REGARD D'ENFANTS
Denise Bergeron, RESF, dédie ce texte à Guillherme Hauka Azanga et à sa famille qui a grand besoin du soutien le plus large possible.
Pour tous les enfants qui vivent l'horreur sans avoir la parole !
Au centre de rétention
Ses grands yeux noirs me regardent fixement
mais il ne dit rien ;
Puis d'un coup il questionne : maman elle va pas revenir ?
L'angoisse qui l'étreint envahit l'espace.
Je rassure : maman va revenir ce n'est qu'une question de jours.
Et cette fois c'est vrai !
Maman est partie, pour obéir aux exigences de la préfecture,
faire refaire en Albanie le passeport qu'on lui a volé.
Qu'importe au préfet l'angoisse d'un enfant.
Mais aussitôt ses yeux m'en rappellent d'autres !
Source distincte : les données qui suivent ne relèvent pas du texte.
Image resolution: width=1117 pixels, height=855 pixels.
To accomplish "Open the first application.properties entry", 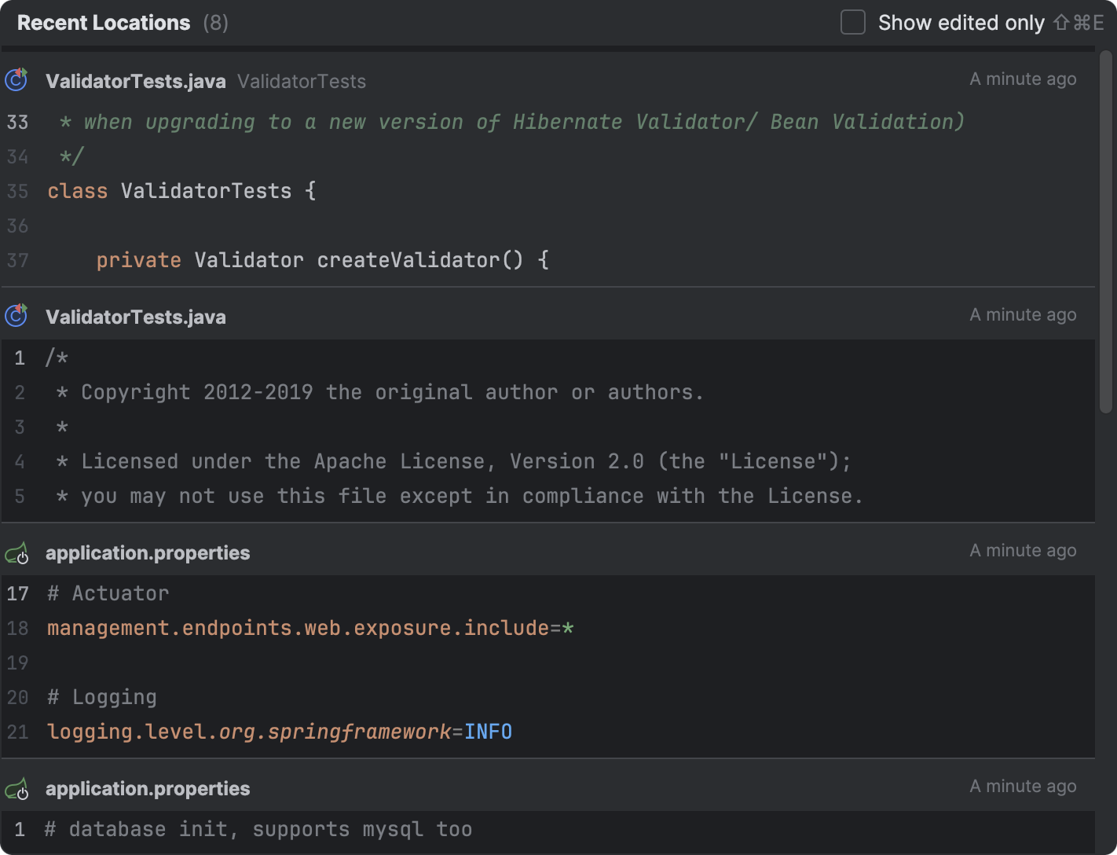I will point(148,552).
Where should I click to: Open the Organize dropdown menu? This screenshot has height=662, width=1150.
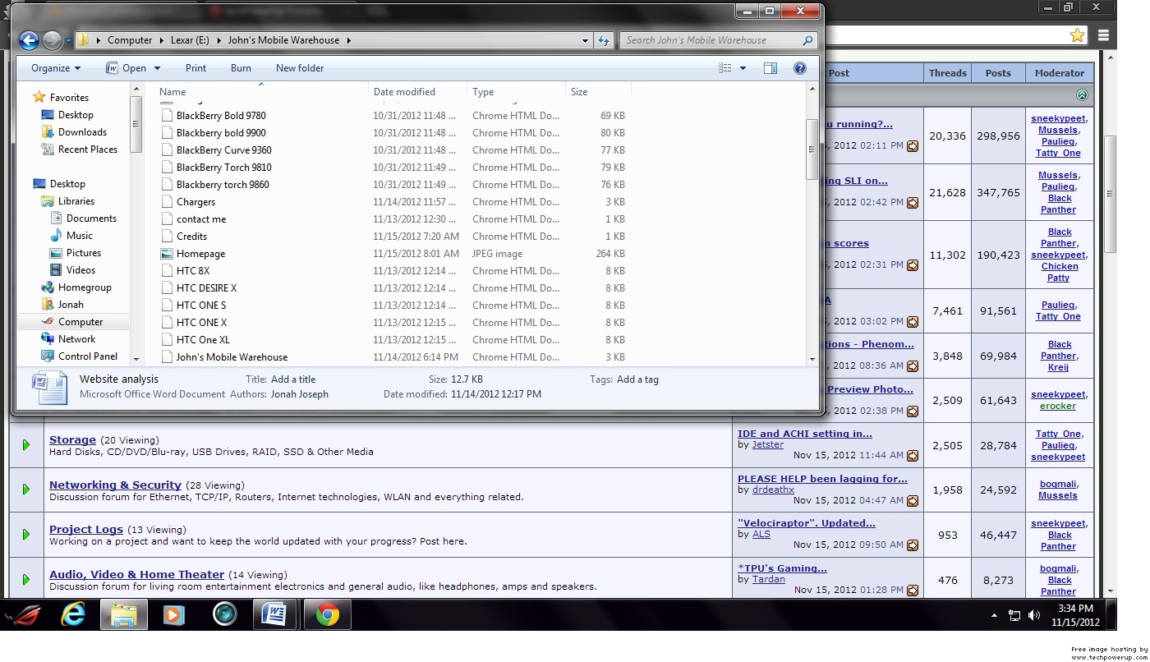(56, 68)
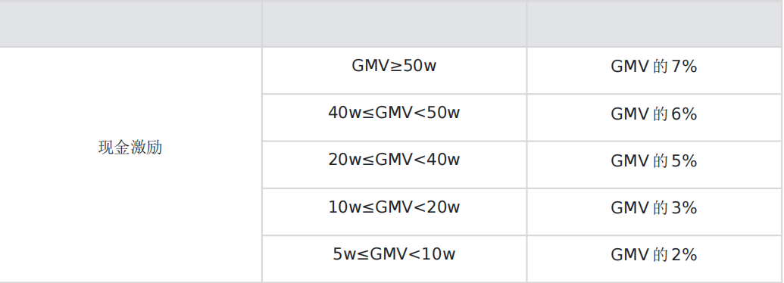Image resolution: width=784 pixels, height=283 pixels.
Task: Select the empty header above GMV≥50w
Action: click(394, 24)
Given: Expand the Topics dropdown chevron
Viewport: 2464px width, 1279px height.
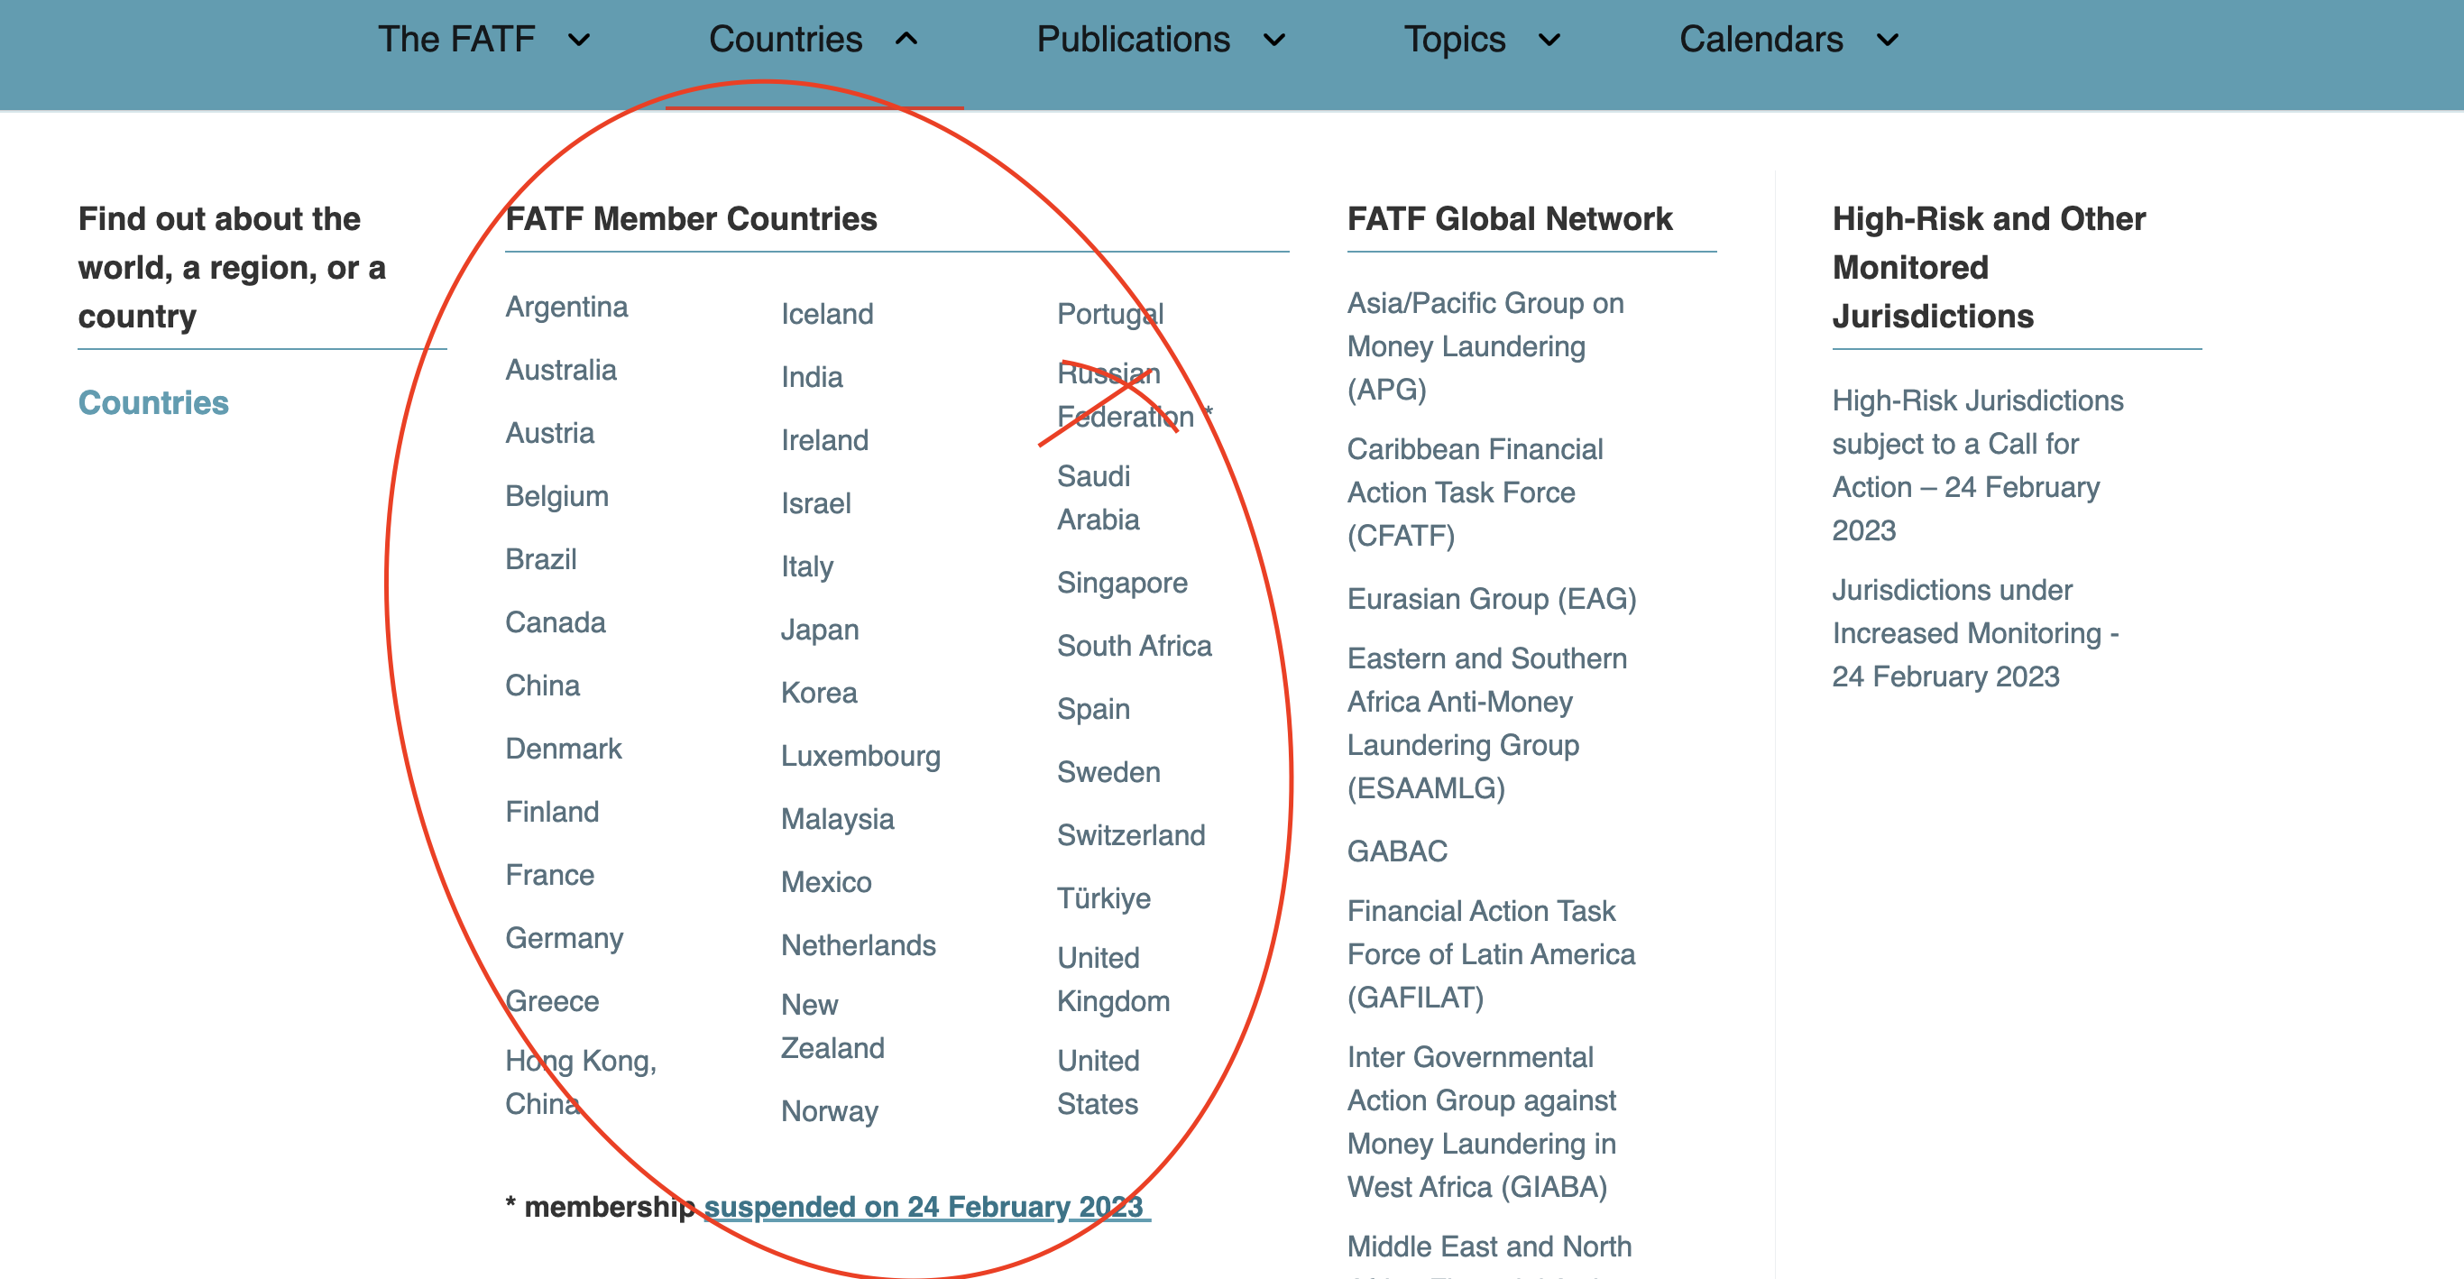Looking at the screenshot, I should [1549, 39].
Ceux d'une petite fille aux yeux bleus qui crie « police ! caché ! » au beau
milieu de son jeu parce qu'une sirène a retenti dans la rue à côté.
Non elle ne vient pas d'un pays en guerre !
Elle a juste vu son père embarqué par la police française devant ses yeux
et, depuis, il n'est pas revenu.
Elle l'attend, elle hurle et pleure dès qu'elle le voit sur internet.
Mais j'ai aussi dans la tête le regard tellement trop sérieux
d'un petit bonhomme noir de 4 ans lui aussi.
La police lui a pris son papa alors que sa maman est malade et ne peut pas s'occuper seule de lui et de ses trois frères et sœurs.
Pourtant ils étaient bien ensemble.
Papa a plein d'amis ici, du travail ;
lui est né ici comme ses frères et sœurs ;
Il a entendu parler de papiers que maman aurait et pas papa .
Mais il ne comprend pas.
M. le préfet allez vous venir les regarder en face ces enfants
et leur expliquer vos bonnes raisons ?
Mais vous ne regardez même pas en face
ceux qui tentent de vous interpeller
de vous expliquer ; alors des enfants !
Les regards d'enfants vous sont inaccessibles !
A nous qui tentons de nous mettre à leur hauteur,
ils nous disent : ne nous laissez pas,
vous êtes notre dernier rempart contre la folie,
le dernier muret sur lequel nous appuyer
pour construire notre avenir et celui du monde.
Il dépend de chacun de nous que ce muret devienne un mur
et que s'y brisent enfin les armes de la haine,
du racisme du rejet de l'autre.
Il nous faut beaucoup de mains pour porter ces regards d'enfants,
Nous n'avons pas le droit de laisser faire ni de nous habituer.